Exercise requirements »
Count the lines below that contain "Библиотеке". Give only the number.

======== Given data

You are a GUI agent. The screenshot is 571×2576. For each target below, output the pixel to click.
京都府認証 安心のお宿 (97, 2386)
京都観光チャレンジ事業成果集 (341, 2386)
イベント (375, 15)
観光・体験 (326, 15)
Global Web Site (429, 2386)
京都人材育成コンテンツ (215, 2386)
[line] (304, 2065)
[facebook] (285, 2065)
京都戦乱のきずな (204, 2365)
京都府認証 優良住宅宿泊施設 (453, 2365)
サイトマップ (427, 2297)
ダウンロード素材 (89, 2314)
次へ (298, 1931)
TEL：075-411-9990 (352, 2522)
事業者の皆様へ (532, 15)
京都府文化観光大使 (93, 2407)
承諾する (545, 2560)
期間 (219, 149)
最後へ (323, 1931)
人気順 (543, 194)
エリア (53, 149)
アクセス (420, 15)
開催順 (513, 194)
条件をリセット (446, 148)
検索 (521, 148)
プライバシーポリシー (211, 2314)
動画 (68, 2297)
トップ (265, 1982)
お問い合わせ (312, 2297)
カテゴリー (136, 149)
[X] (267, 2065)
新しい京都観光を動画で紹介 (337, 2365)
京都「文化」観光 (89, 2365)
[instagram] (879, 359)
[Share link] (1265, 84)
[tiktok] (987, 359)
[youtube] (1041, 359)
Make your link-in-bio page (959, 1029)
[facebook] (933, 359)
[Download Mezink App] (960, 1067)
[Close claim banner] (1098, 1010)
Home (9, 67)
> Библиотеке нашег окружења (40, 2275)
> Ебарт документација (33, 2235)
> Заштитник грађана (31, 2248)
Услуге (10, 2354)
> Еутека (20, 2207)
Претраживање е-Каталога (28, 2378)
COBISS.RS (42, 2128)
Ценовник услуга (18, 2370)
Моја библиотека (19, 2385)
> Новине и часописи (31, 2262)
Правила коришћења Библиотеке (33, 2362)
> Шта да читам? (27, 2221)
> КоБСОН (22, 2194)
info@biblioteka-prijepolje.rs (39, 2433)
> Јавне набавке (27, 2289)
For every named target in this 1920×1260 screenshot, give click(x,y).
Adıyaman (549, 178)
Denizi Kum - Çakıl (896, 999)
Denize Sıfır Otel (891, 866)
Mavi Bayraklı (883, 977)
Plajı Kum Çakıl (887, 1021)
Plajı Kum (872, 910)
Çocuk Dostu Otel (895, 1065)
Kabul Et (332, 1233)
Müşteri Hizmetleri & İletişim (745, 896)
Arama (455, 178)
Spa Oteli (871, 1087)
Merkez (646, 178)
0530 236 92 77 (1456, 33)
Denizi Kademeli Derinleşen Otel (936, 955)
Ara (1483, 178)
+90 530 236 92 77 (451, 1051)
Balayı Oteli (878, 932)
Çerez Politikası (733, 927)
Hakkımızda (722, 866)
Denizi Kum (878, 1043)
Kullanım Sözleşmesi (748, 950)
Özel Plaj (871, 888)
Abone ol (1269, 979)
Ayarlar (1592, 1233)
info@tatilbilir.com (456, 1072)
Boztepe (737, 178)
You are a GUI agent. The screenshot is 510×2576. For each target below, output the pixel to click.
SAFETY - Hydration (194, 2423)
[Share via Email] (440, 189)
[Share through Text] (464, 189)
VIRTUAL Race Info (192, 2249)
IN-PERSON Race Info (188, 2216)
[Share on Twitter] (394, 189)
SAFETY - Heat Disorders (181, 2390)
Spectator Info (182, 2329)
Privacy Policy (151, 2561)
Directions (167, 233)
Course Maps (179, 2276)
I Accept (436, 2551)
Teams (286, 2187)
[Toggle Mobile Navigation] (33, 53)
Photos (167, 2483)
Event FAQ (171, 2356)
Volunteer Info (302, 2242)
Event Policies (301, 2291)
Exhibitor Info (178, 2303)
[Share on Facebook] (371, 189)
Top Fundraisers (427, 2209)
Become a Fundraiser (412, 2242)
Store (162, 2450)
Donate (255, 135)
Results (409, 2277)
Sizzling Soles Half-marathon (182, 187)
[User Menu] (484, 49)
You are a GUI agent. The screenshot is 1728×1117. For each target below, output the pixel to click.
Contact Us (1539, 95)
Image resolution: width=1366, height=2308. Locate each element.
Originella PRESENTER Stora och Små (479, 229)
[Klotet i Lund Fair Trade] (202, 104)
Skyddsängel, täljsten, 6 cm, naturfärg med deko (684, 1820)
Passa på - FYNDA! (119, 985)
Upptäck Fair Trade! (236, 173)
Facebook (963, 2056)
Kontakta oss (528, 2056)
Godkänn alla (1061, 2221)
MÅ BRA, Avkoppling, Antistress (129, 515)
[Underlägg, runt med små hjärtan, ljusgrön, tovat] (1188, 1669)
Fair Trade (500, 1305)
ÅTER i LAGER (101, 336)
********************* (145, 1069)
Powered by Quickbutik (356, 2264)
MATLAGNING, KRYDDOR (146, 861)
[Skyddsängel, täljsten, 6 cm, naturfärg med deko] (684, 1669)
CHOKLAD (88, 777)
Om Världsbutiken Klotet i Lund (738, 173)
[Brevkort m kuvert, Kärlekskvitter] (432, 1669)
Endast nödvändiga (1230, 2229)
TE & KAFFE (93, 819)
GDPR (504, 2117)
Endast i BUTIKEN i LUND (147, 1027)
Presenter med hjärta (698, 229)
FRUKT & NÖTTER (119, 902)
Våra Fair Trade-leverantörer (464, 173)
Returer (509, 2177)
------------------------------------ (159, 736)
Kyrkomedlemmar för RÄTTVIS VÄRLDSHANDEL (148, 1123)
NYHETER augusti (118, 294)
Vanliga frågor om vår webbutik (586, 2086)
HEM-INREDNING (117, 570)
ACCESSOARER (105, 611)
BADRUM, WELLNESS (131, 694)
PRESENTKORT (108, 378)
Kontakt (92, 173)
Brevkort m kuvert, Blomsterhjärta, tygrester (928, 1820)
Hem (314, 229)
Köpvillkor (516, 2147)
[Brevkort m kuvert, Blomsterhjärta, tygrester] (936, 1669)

================

Answer to this exercise »
2